I took penicillin for a year after being released from the hospital. My parents had no medical insurance, and were drowning under the expense of my hospital stay, so the veterinarian who lived next door gave us the canine version at cost. I became the invisible invalid, ensconced on a couch moved into the corner of the dining room. Everyone walked by me, but never stopped to talk or visit. I lived entirely in my head that summer. I planned my life, daydreamed, read books, and decided I was not going to die.
Once again you’ve kicked in my protective gene. I want to travel back in time and fix this. But what a powerful last line! And so much for such a young girl to have to bear. Your strength is obvious.

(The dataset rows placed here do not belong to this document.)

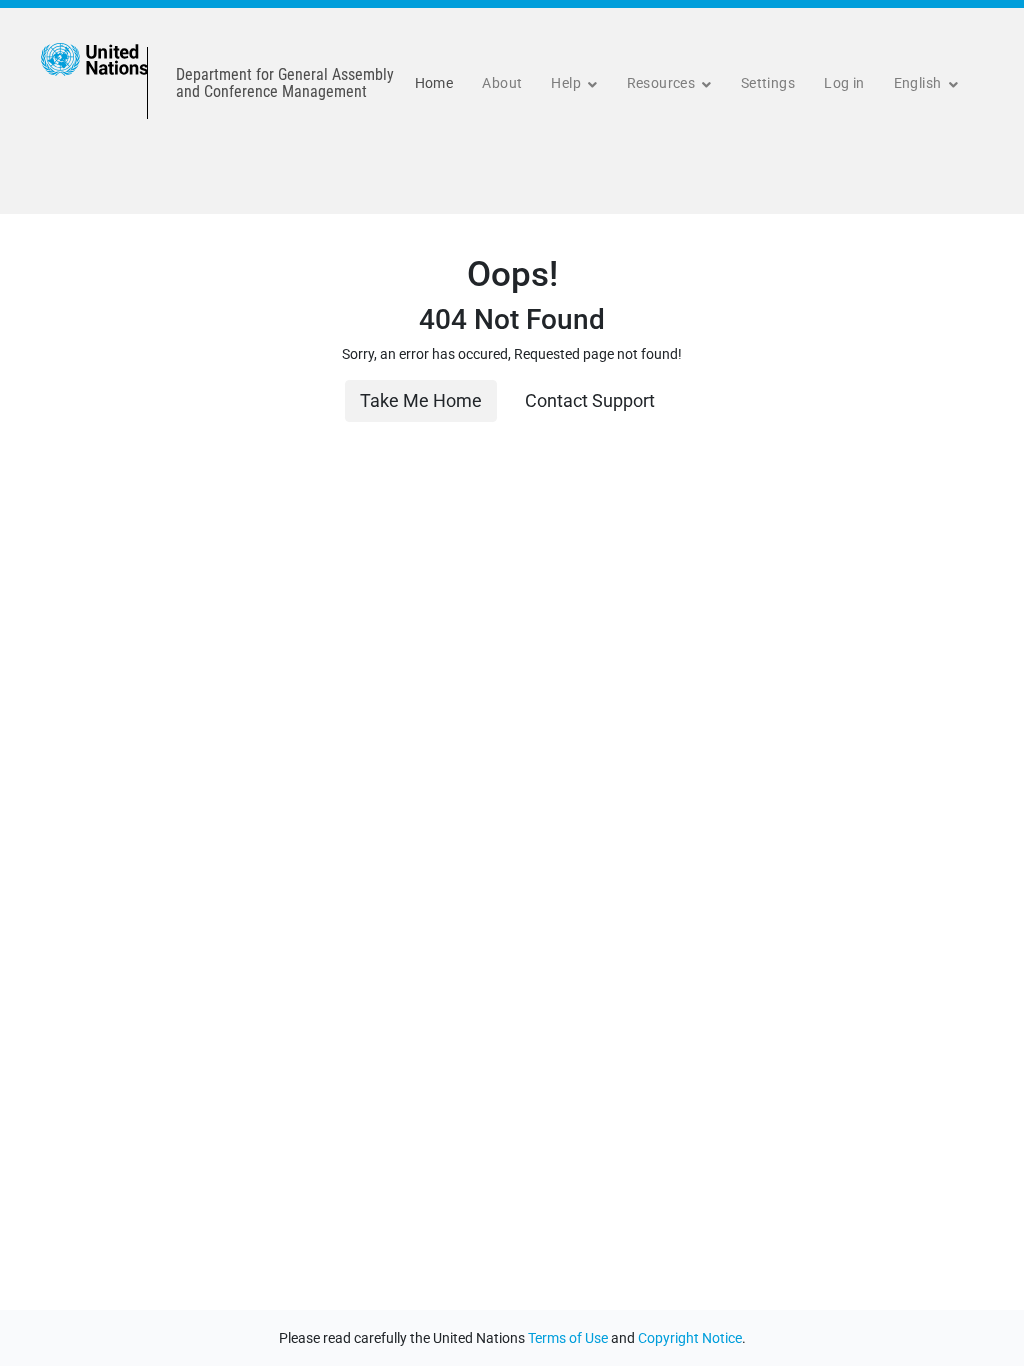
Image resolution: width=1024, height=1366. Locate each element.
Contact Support (590, 401)
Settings (768, 83)
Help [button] (567, 83)
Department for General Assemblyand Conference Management (285, 83)
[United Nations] (94, 83)
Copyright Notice (690, 1338)
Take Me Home (421, 401)
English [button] (919, 83)
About (502, 83)
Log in (844, 83)
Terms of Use (568, 1338)
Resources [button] (663, 83)
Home (434, 83)
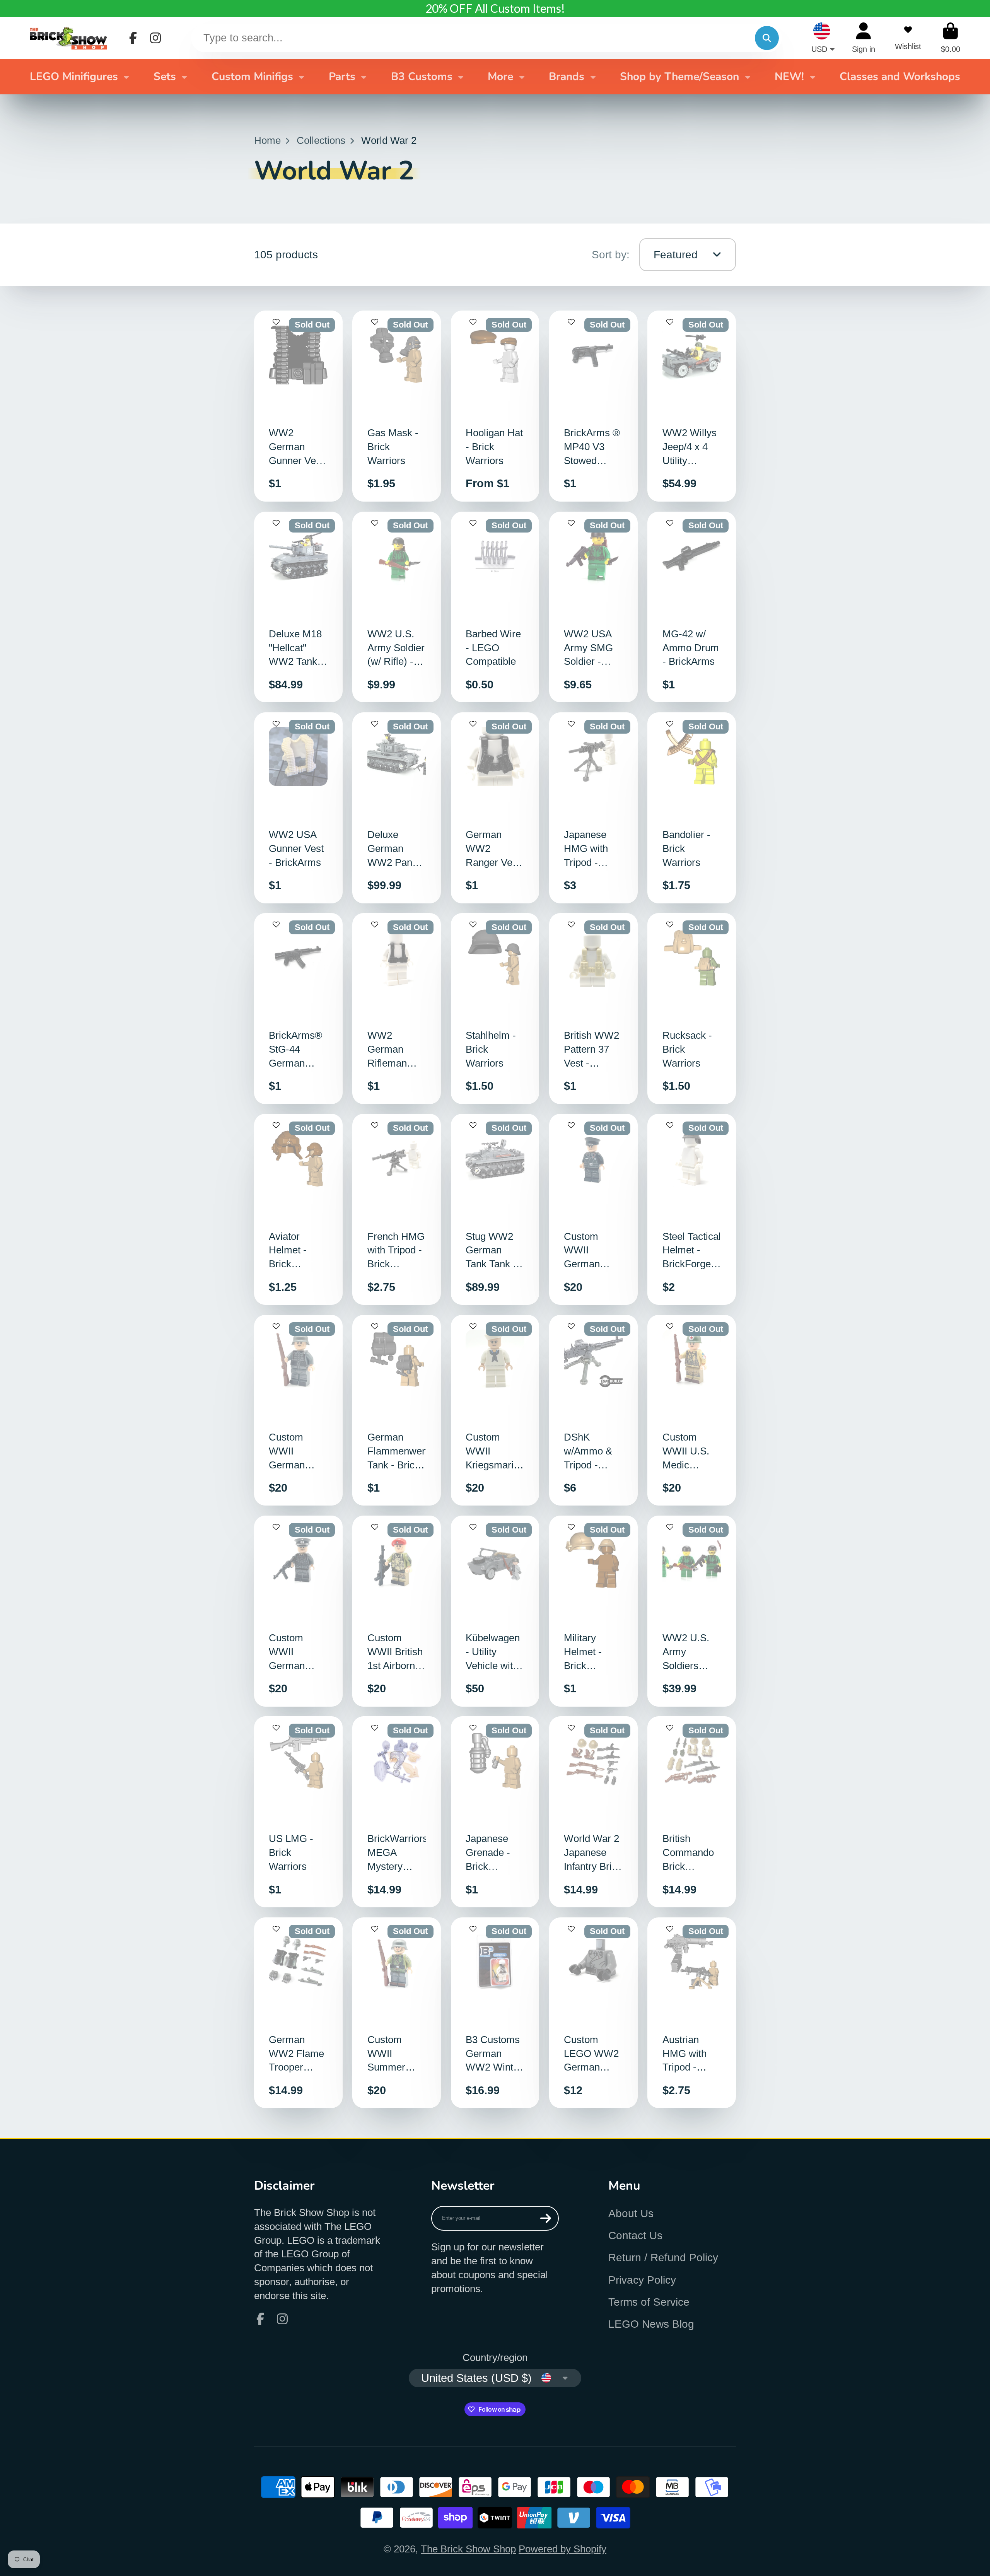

Thanks, Kathi. It’s strange to look back, realizing how normal it all seemed to me at the time. I think feeling it was normal was the only way to get through it, really.
Good for you for taking that difficult experience and turning it into a decision not to be defeated. *hugs*
Thanks for the hugs, Ruth. When I’m not feeling very strong, I think back to that little girl.
Wow. Yeah, that puts my mom-senses on high alert, too. I can’t imagine not noticing for that long that my kid was sick, nor can I fathom acting like the illness is a pain in MY butt. I would be devastated if that happened to one of my little beans.
I know, Amy. Once I had kids, it mystified me, too. At the time, I had no idea it wasn’t the norm, which is probably good.
Thank heaven you lived thru it and that no one else got ill. That’s rough that you were there but no one wanted to talk to you. I mean, doctors and hospitals are expensive, but even so, what price do you put on the life of your child?
As horrible as the story was, it was good to read.
I’m glad it was good to read, John. I think, honestly, that I was the “extra” kid, so it was unacceptable to cause any problems. I was still apologizing for myself well into my thirties.
Isn’t it amazing how things from your past as a child come back to bite you as an adult with your own children? My mother had a similar experience as your father.
Oh wow, Adrian. I cannot imagine having that experience. When I had kids myself, I thought about having one of them that sick, and the thought is horrible.
Powerful excerpt. I feel for that poor, sick little girl. I also feel admiration for the grown-up woman.
Thank you for the sympathy, and also for the admiration, although I don’t feel I did anything to deserve it. Even when I didn’t think it was completely normal, I thought it was my fault.
That last line is very powerful. I don’t have kids, but it still baffles me that some parents could be that ignorant to their child’s plight.
Emily, I really look back in amazement at how invisible I was. A few months before I went to the hospital, I visited a friend’s home for a sleepover, so I was starting to see the dissonance.